Top of Provided entries
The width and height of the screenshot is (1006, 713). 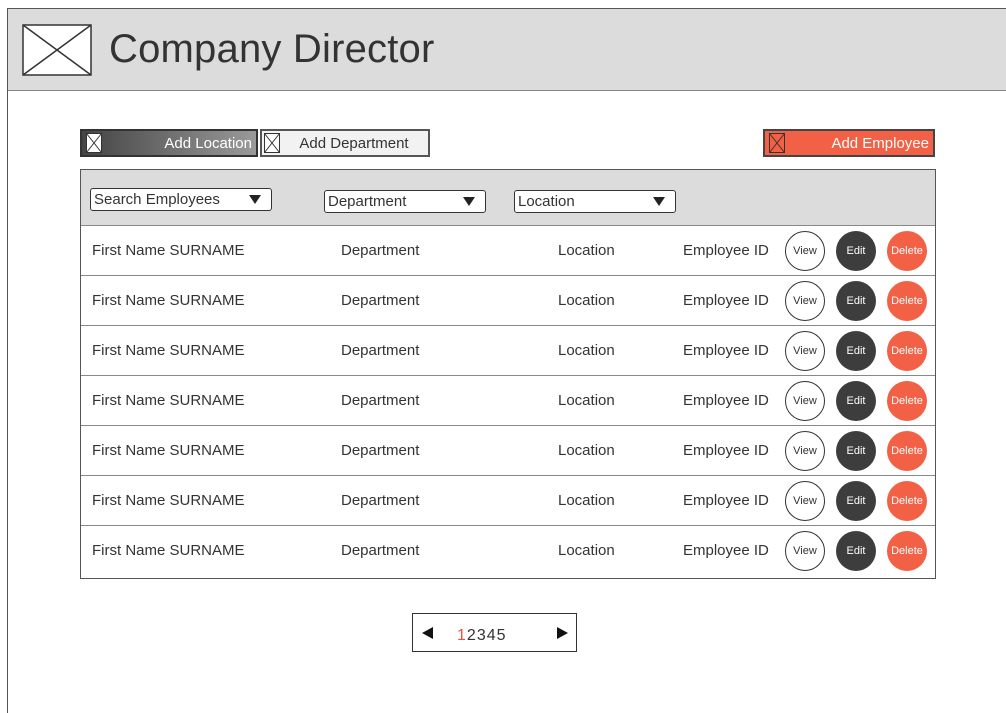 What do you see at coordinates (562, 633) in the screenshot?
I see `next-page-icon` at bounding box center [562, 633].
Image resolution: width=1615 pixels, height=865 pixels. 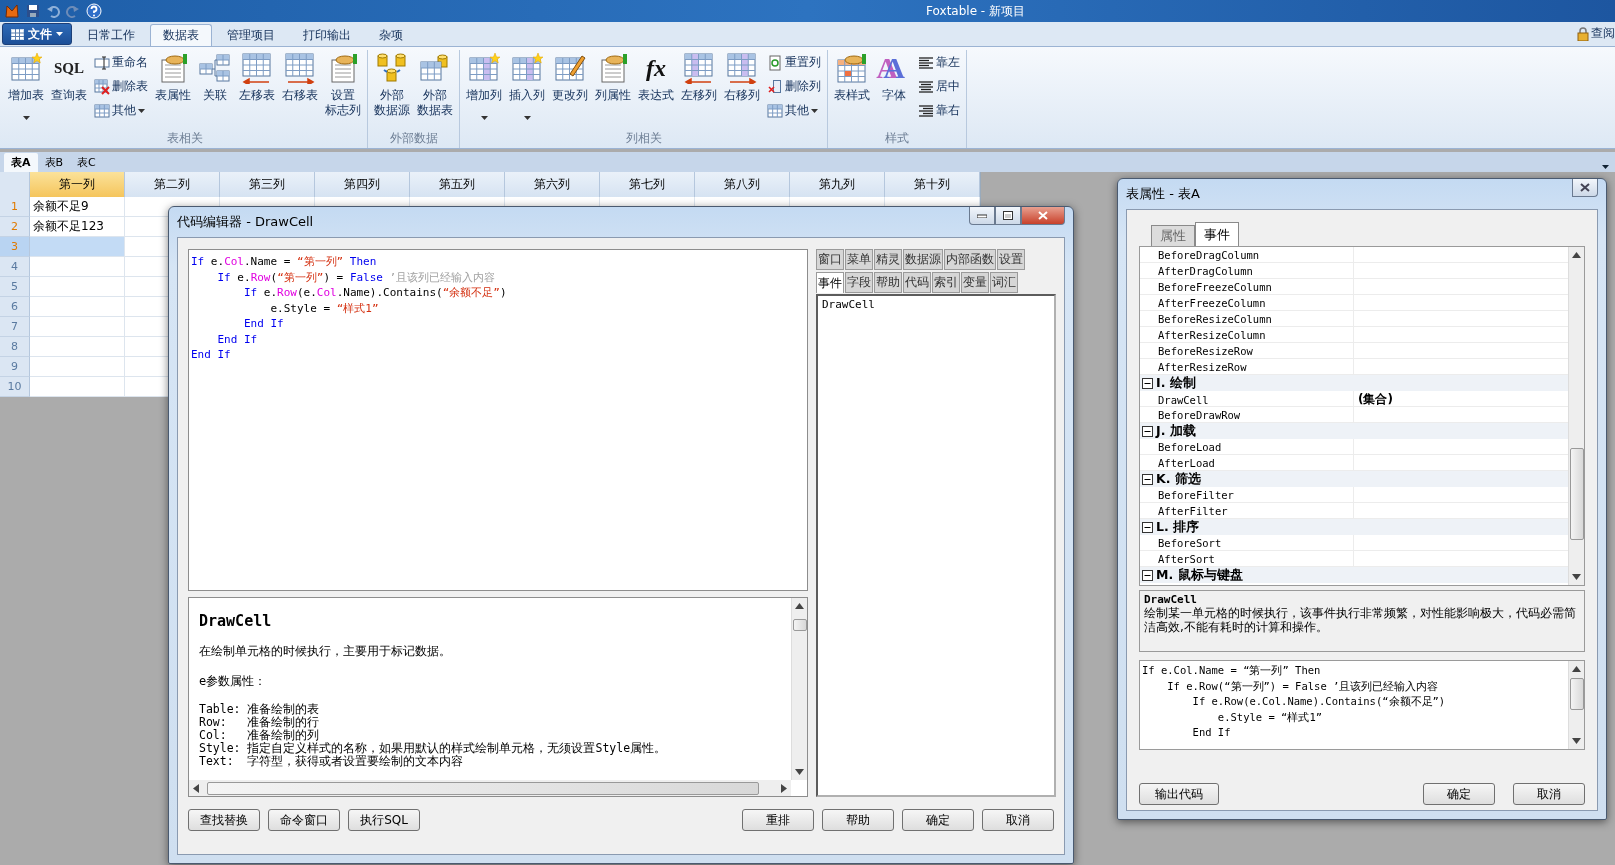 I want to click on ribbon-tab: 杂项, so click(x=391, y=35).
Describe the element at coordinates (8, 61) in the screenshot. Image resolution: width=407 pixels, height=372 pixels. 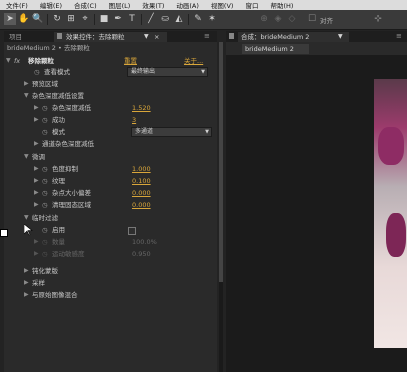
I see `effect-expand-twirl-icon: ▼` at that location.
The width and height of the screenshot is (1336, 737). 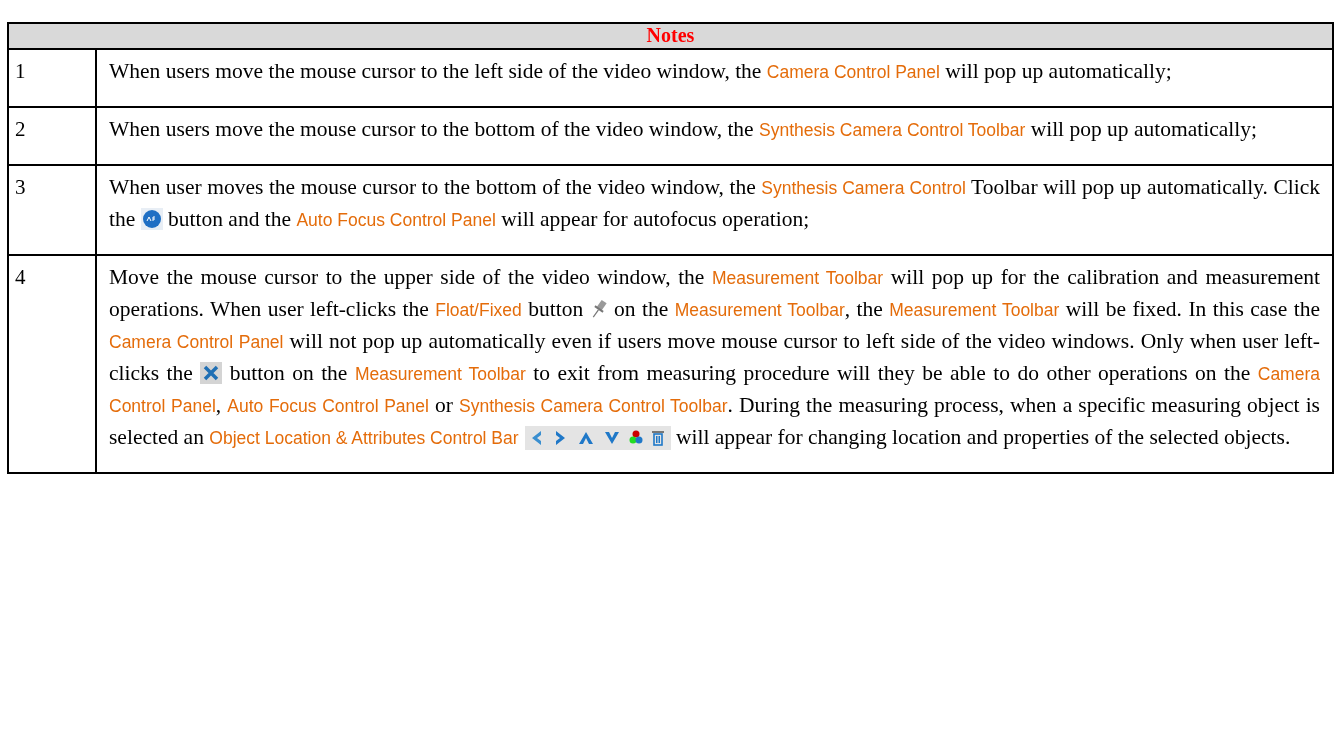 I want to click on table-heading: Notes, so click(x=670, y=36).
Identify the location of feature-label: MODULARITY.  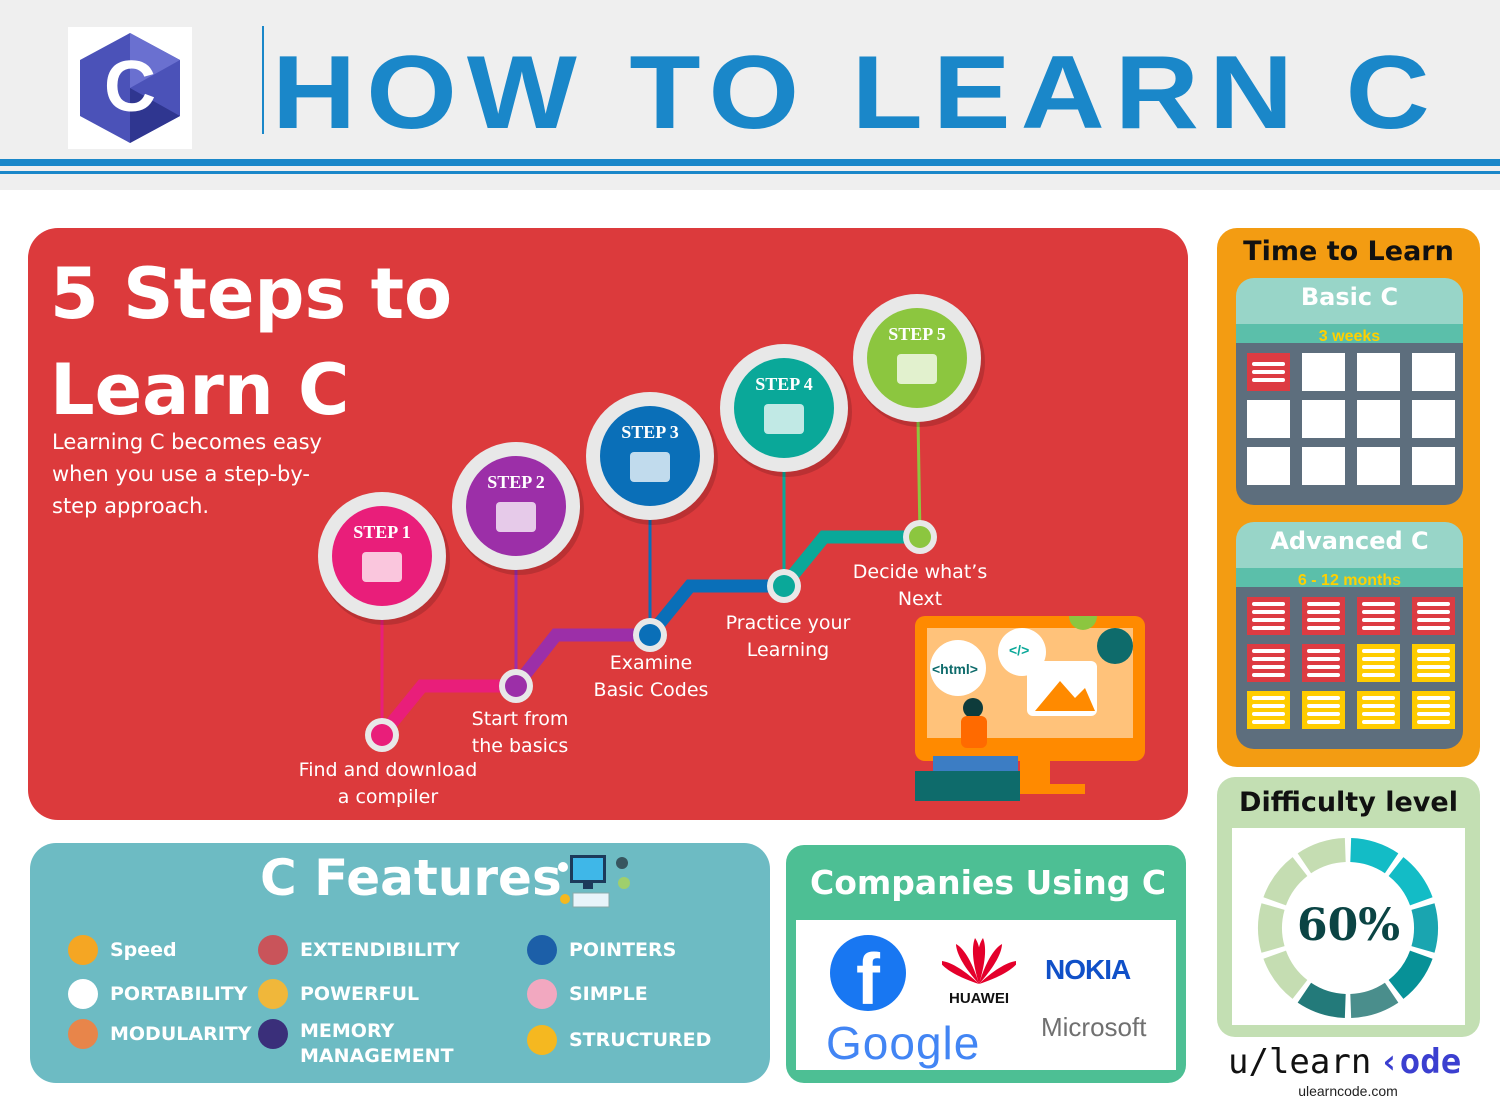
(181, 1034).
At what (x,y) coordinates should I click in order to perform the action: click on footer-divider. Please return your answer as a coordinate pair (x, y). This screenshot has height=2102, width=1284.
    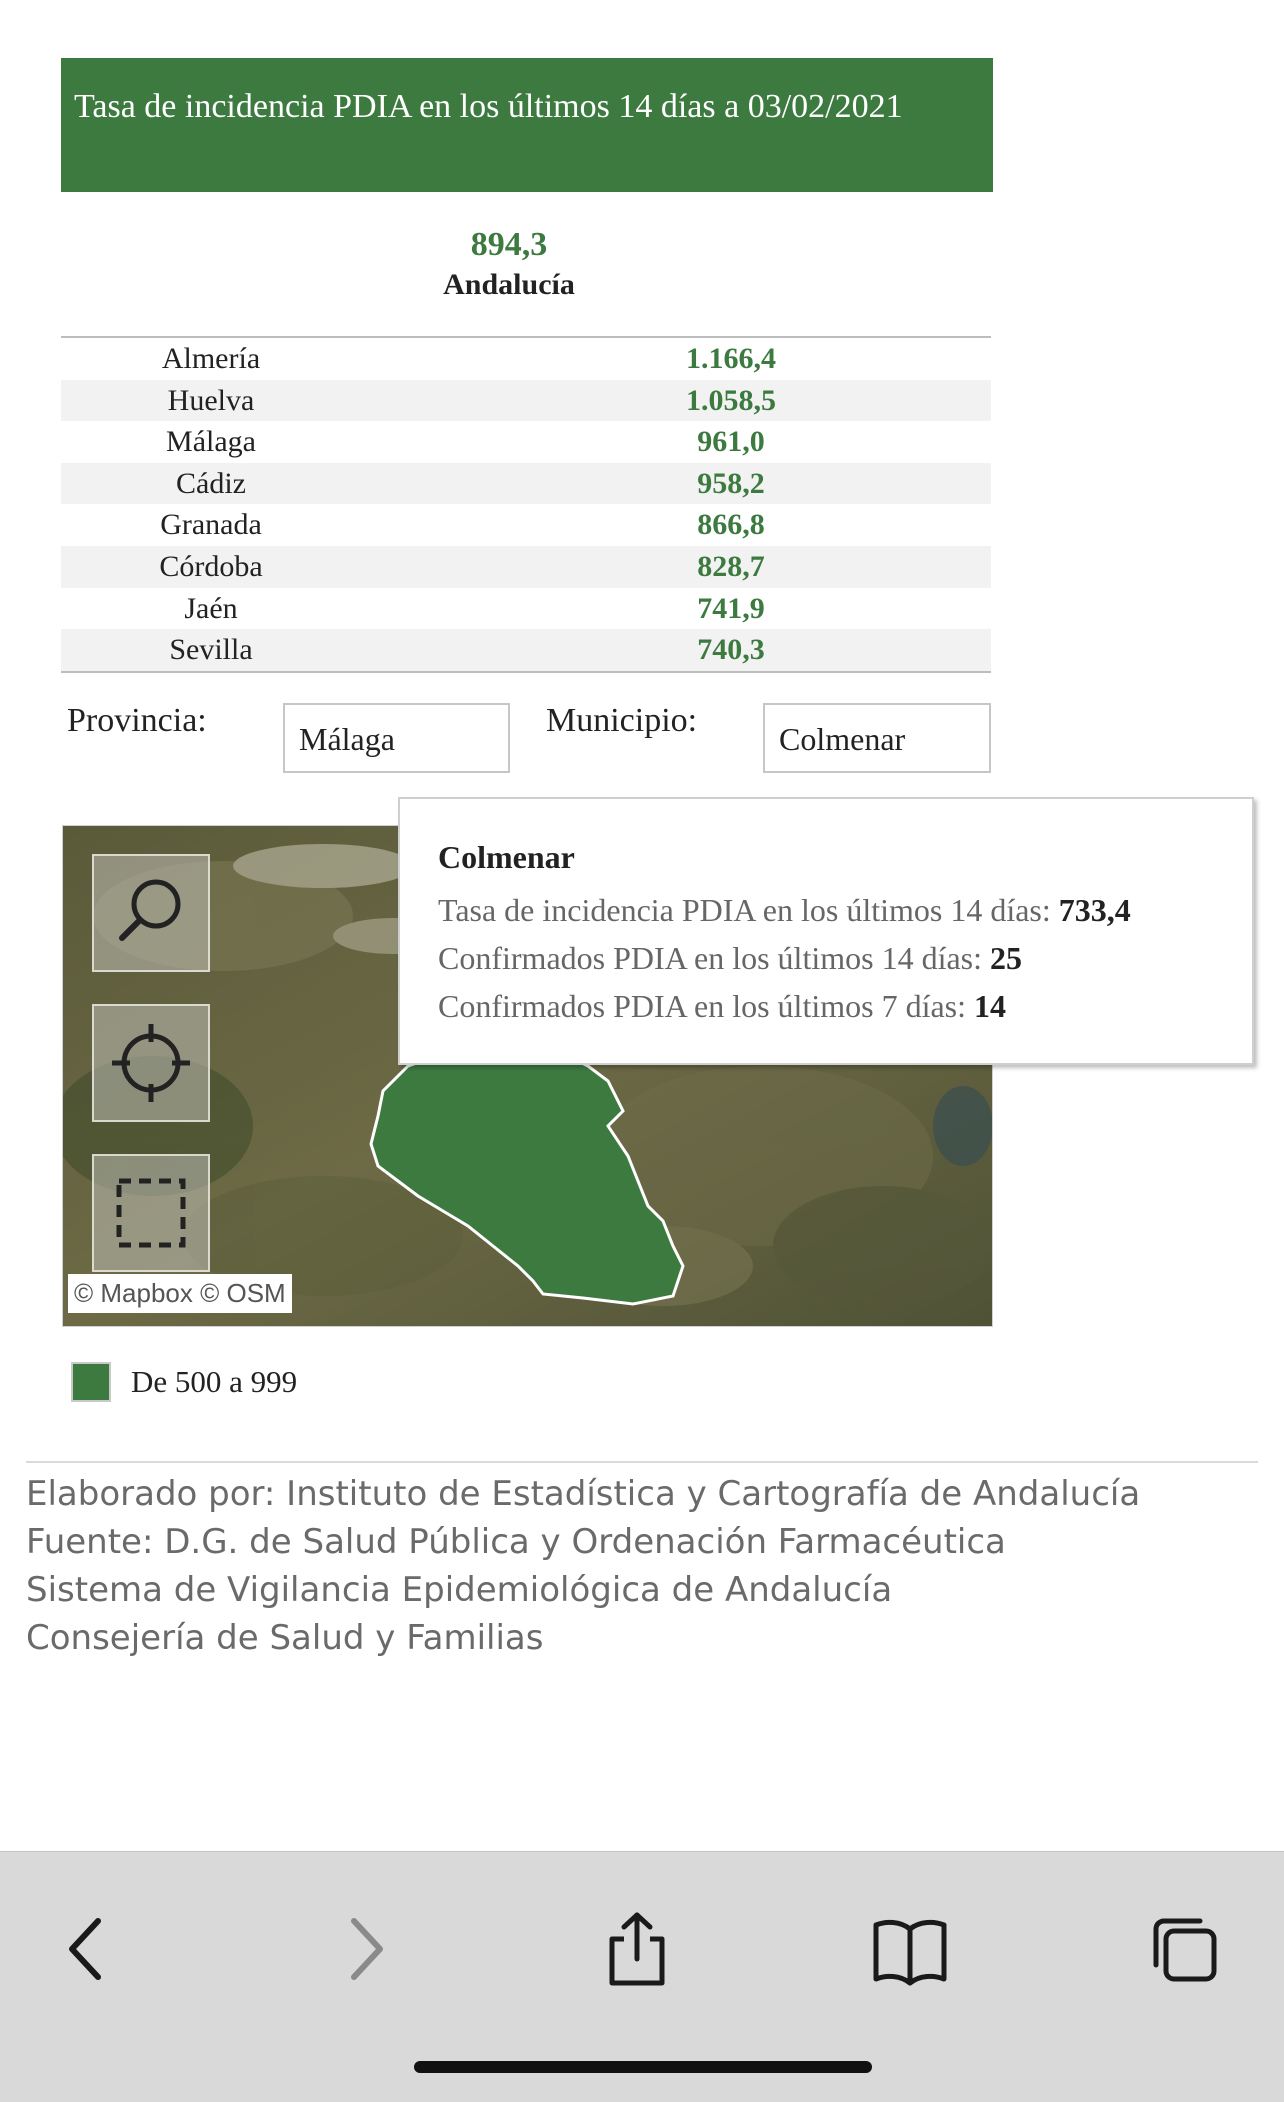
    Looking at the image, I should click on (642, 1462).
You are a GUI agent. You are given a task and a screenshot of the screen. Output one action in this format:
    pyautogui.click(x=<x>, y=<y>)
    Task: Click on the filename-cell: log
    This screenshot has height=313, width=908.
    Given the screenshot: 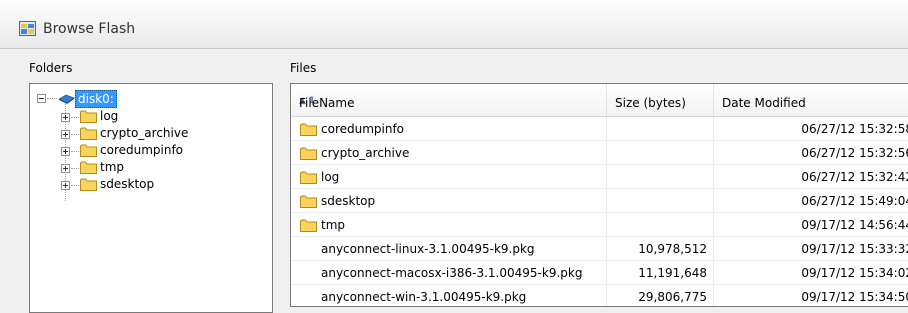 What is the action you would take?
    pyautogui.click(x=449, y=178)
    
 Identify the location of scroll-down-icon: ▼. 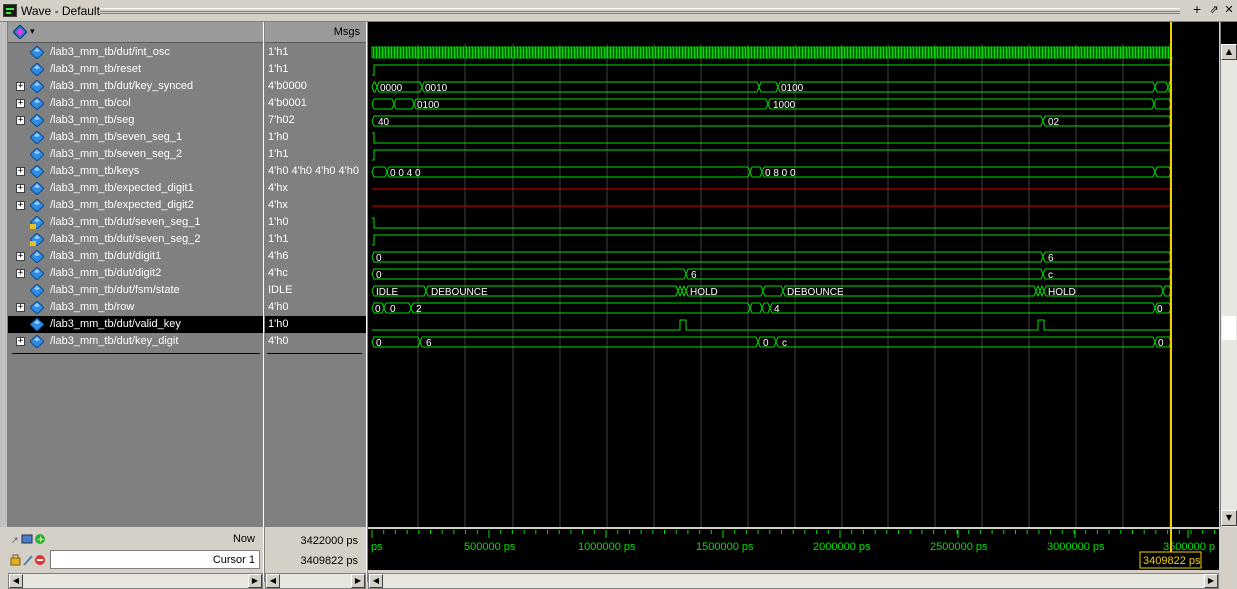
Bottom of Provided entries
**Exercise goal:**
Reproduce the stretch of the records from the line that contains "At what (x,y)" through the line that contains "Looking at the", both included, without the pictures.

**Written response:**
At what (x,y) coordinates should I click in order to perform the action: click on footer-divider. Please return your answer as a coordinate pair (x, y). This screenshot has height=2102, width=1284.
    Looking at the image, I should click on (642, 1462).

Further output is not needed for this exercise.